Lula tem se posicionado como crítico aberto de ações militares dos Estados Unidos, especialmente:

  • Ataques na Venezuela que resultaram na captura de Nicolás Maduro em janeiro
  • Ofensivas contra o Irã que desencadearam conflitos no Oriente Médio
  • Operações contra supostas narcolanchas no Pacífico e Caribe, com mais de 150 mortos desde setembro

O presidente classificou a ação de Washington na Venezuela como "não democrática" e destacou a necessidade de fortalecer a cooperação em defesa com países como a África do Sul, ante possíveis ameaças externas ao Brasil.

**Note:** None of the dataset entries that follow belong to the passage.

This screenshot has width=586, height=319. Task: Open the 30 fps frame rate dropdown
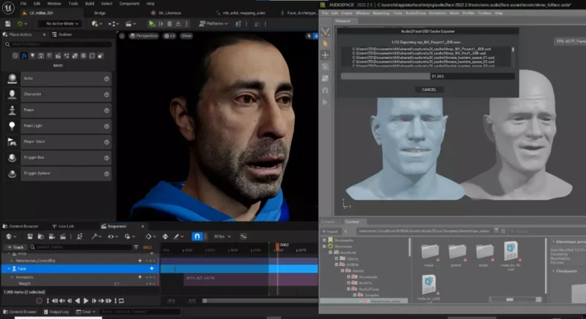220,236
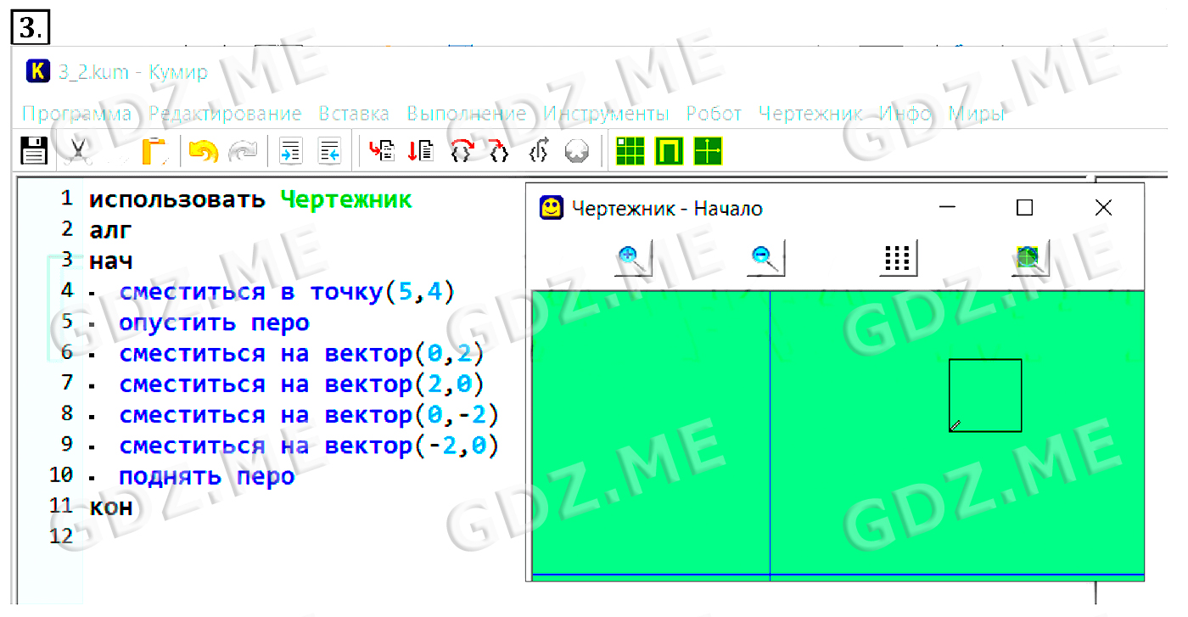Open the Программа menu

point(76,114)
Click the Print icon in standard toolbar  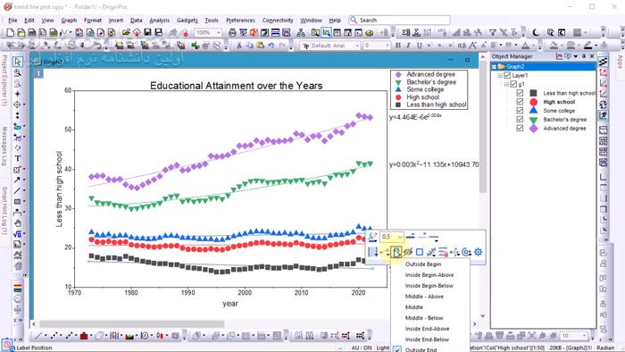232,33
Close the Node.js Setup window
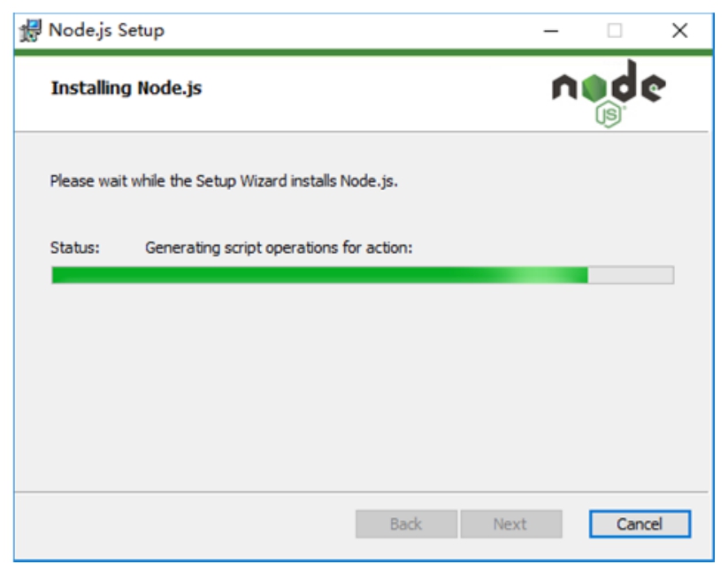 (679, 31)
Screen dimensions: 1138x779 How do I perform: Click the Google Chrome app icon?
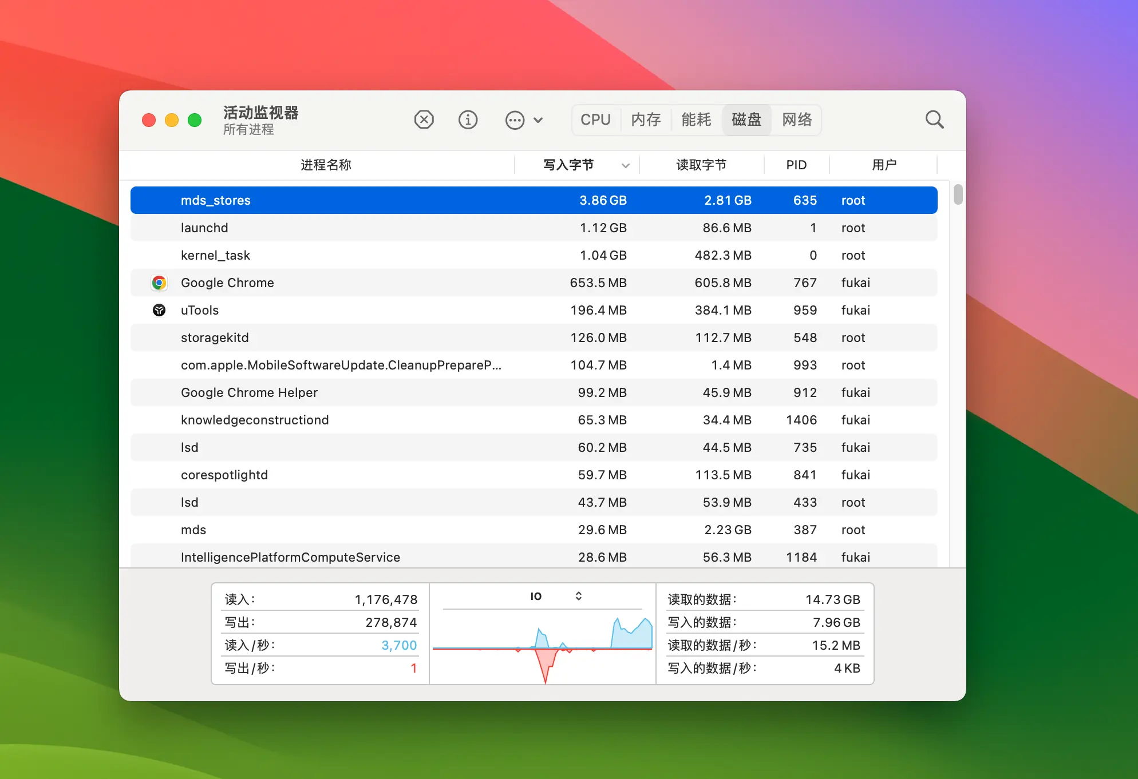[159, 283]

Interesses econômicos e recursos estratégicos

Em outro ponto relevante do discurso, Lula alertou sobre interesses estrangeiros em "ser donos" dos minerais críticos presentes na América Latina, essenciais para a fabricação de dispositivos tecnológicos. Esta observação ganha peso considerando que:

  1. O Brasil possui as segundas maiores reservas mundiais de terras raras, atrás apenas da China
  2. Estados Unidos firmaram recentemente acordos com Argentina e México para diversificar o abastecimento desses metais
  3. O mercado de minerais estratégicos é amplamente dominado pelo gigante asiático

Relações diplomáticas complexas e cenário político

A postura de Lula reflete uma relação tensa com seu homólogo americano, Donald Trump, aliado do ex-presidente brasileiro Jair Bolsonaro, condenado por tentativa de golpe. Esta dinâmica influencia diretamente o posicionamento do Brasil em fóruns multilaterais e sua defesa de uma ordem internacional mais equilibrada.

O discurso na Celac-África marca um momento significativo na política externa brasileira, reafirmando o compromisso com a autodeterminação dos povos e a crítica a intervenções unilaterais. A cúpula em Bogotá serve como plataforma para fortalecer laços entre América Latina e África, regiões que historicamente enfrentaram processos coloniais e buscam maior autonomia no cenário global.